**EXERCISE DIRECTIONS**.
Write the data below out again, unchanged.

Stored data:
--

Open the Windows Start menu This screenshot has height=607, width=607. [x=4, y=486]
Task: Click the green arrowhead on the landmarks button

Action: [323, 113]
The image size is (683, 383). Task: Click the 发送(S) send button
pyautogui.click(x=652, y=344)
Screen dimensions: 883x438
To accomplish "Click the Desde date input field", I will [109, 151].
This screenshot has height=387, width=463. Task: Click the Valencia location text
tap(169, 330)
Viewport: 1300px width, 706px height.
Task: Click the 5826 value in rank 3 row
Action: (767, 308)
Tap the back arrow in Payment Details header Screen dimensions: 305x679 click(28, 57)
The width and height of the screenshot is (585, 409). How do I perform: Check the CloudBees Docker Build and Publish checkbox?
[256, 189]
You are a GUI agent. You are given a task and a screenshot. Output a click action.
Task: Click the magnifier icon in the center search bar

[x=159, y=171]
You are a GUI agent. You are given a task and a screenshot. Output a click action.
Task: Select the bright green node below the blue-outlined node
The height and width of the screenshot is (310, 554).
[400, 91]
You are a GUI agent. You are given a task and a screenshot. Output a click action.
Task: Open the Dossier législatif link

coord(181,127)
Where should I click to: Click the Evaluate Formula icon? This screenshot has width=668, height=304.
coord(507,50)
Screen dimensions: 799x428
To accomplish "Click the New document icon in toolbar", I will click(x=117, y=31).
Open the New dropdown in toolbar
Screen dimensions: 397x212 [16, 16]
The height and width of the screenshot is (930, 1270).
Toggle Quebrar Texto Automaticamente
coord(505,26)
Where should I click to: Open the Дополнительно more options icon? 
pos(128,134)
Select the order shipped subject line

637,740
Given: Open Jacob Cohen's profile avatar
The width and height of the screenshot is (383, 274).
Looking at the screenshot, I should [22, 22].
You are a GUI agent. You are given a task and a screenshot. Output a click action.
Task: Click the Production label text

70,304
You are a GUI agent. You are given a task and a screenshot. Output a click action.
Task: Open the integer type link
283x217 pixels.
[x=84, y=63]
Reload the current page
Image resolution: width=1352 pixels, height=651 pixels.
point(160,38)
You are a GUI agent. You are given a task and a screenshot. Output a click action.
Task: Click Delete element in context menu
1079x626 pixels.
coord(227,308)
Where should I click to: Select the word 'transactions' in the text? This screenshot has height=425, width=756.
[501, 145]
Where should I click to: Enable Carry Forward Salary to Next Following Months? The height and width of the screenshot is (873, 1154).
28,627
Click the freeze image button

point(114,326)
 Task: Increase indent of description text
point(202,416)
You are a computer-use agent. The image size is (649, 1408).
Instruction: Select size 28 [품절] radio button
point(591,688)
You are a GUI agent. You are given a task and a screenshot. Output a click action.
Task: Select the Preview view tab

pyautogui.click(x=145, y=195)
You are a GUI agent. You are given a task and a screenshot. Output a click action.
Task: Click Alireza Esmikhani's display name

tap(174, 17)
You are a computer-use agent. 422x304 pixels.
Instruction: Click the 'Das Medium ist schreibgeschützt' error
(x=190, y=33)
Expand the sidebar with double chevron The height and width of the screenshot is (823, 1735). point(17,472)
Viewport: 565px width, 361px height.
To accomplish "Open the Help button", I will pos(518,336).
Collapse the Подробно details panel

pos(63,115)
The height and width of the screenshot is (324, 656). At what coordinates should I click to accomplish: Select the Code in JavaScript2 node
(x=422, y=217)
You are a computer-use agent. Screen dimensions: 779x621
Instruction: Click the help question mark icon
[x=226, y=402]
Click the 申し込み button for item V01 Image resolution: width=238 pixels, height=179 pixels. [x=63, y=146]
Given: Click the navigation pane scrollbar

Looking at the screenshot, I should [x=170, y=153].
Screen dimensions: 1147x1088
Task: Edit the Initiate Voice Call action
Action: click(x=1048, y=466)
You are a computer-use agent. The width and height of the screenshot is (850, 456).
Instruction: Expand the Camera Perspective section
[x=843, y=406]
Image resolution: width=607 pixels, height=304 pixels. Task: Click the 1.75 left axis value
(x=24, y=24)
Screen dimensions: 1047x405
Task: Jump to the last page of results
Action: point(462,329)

--

**YOUR SOLUTION**.
Open the Windows Start menu This screenshot has height=607, width=607. [x=4, y=486]
Task: Click the green arrowhead on the landmarks button

Action: [323, 113]
The image size is (683, 383). Task: Click the 发送(S) send button
pyautogui.click(x=652, y=344)
Screen dimensions: 883x438
To accomplish "Click the Desde date input field", I will [109, 151].
This screenshot has height=387, width=463. Task: Click the Valencia location text
tap(169, 330)
Viewport: 1300px width, 706px height.
Task: Click the 5826 value in rank 3 row
Action: (767, 308)
Tap the back arrow in Payment Details header Screen dimensions: 305x679 click(28, 57)
The width and height of the screenshot is (585, 409). How do I perform: Check the CloudBees Docker Build and Publish checkbox?
[256, 189]
You are a GUI agent. You are given a task and a screenshot. Output a click action.
Task: Click the magnifier icon in the center search bar

[x=159, y=171]
You are a GUI agent. You are given a task and a screenshot. Output a click action.
Task: Select the bright green node below the blue-outlined node
The height and width of the screenshot is (310, 554).
[400, 91]
You are a GUI agent. You are given a task and a screenshot. Output a click action.
Task: Open the Dossier législatif link

coord(181,127)
Where should I click to: Click the Evaluate Formula icon? This screenshot has width=668, height=304.
coord(507,50)
Screen dimensions: 799x428
To accomplish "Click the New document icon in toolbar", I will click(x=117, y=31).
Open the New dropdown in toolbar
Screen dimensions: 397x212 [16, 16]
The height and width of the screenshot is (930, 1270).
Toggle Quebrar Texto Automaticamente
coord(505,26)
Where should I click to: Open the Дополнительно more options icon? 
pos(128,134)
Select the order shipped subject line

637,740
Given: Open Jacob Cohen's profile avatar
The width and height of the screenshot is (383, 274).
Looking at the screenshot, I should [22, 22].
You are a GUI agent. You are given a task and a screenshot. Output a click action.
Task: Click the Production label text

70,304
You are a GUI agent. You are given a task and a screenshot. Output a click action.
Task: Open the integer type link
283x217 pixels.
[x=84, y=63]
Reload the current page
Image resolution: width=1352 pixels, height=651 pixels.
point(160,38)
You are a GUI agent. You are given a task and a screenshot. Output a click action.
Task: Click Delete element in context menu
1079x626 pixels.
coord(227,308)
Where should I click to: Select the word 'transactions' in the text? This screenshot has height=425, width=756.
[501, 145]
Where should I click to: Enable Carry Forward Salary to Next Following Months? The height and width of the screenshot is (873, 1154).
28,627
Click the freeze image button

point(114,326)
 Task: Increase indent of description text
point(202,416)
You are a computer-use agent. The image size is (649, 1408).
Instruction: Select size 28 [품절] radio button
point(591,688)
You are a GUI agent. You are given a task and a screenshot. Output a click action.
Task: Select the Preview view tab

pyautogui.click(x=145, y=195)
You are a GUI agent. You are given a task and a screenshot. Output a click action.
Task: Click Alireza Esmikhani's display name

tap(174, 17)
You are a computer-use agent. 422x304 pixels.
Instruction: Click the 'Das Medium ist schreibgeschützt' error
(x=190, y=33)
Expand the sidebar with double chevron The height and width of the screenshot is (823, 1735). point(17,472)
Viewport: 565px width, 361px height.
To accomplish "Open the Help button", I will pos(518,336).
Collapse the Подробно details panel

pos(63,115)
The height and width of the screenshot is (324, 656). At what coordinates should I click to accomplish: Select the Code in JavaScript2 node
(x=422, y=217)
You are a computer-use agent. Screen dimensions: 779x621
Instruction: Click the help question mark icon
[x=226, y=402]
Click the 申し込み button for item V01 Image resolution: width=238 pixels, height=179 pixels. [x=63, y=146]
Given: Click the navigation pane scrollbar

Looking at the screenshot, I should [x=170, y=153].
Screen dimensions: 1147x1088
Task: Edit the Initiate Voice Call action
Action: click(x=1048, y=466)
You are a computer-use agent. The width and height of the screenshot is (850, 456).
Instruction: Expand the Camera Perspective section
[x=843, y=406]
Image resolution: width=607 pixels, height=304 pixels. Task: Click the 1.75 left axis value
(x=24, y=24)
Screen dimensions: 1047x405
Task: Jump to the last page of results
Action: point(462,329)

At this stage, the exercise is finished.